XMPP isn't an "open federation protocol" it's just a protocol that includes a means to federate; doing so is a matter of server preference. It would be great if more large services federated, but I'd rather have them use XMPP and not federate than build more custom protocols and not use XMPP at all so that I can't write a third party client for them.
My point is that being based on XMPP is still a good thing, regardless of whether they federate or not.
The whole point of XMPP is interoperability, so saying some proprietary service uses it internally is useless for the rest of the world without interoperability.
Can you connect with third party clients? Can they federate? Are they contributing to the protocol? No.
Big proprietary users of protocols tend to discover bugs in them, that they feed upstream, even if they run otherwise closed networks.
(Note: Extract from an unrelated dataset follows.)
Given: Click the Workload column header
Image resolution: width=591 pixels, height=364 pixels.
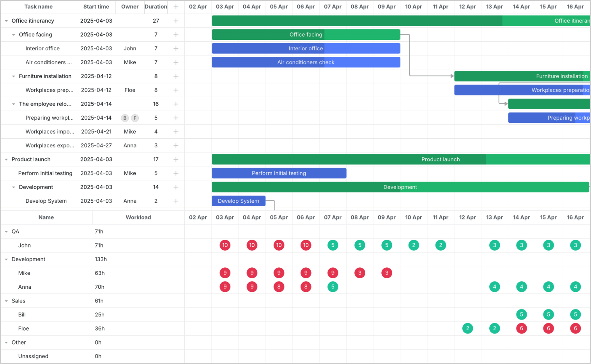Looking at the screenshot, I should pyautogui.click(x=138, y=217).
E.g. it benefits you that Google uses TCP internally, even if you can't get on their network? Why? Because they've submitted patches to Linux to make it work better.
So what if they did? How are we any worse off than if they'd written their own TCP replacement from scratch to begin with?
Maybe someone outside Google gains nothing, but presumably their engineers will spend less time reinvesting the wheel, which is a net gain for humanity in less time wasted.
> but I'd rather have them use XMPP and not federate than build more custom protocols
Well, bad news then: They never federated and they modified their implementation of XMPP to the point of third party clients not being able to connect.
I'm missing something here; why is this a bad thing?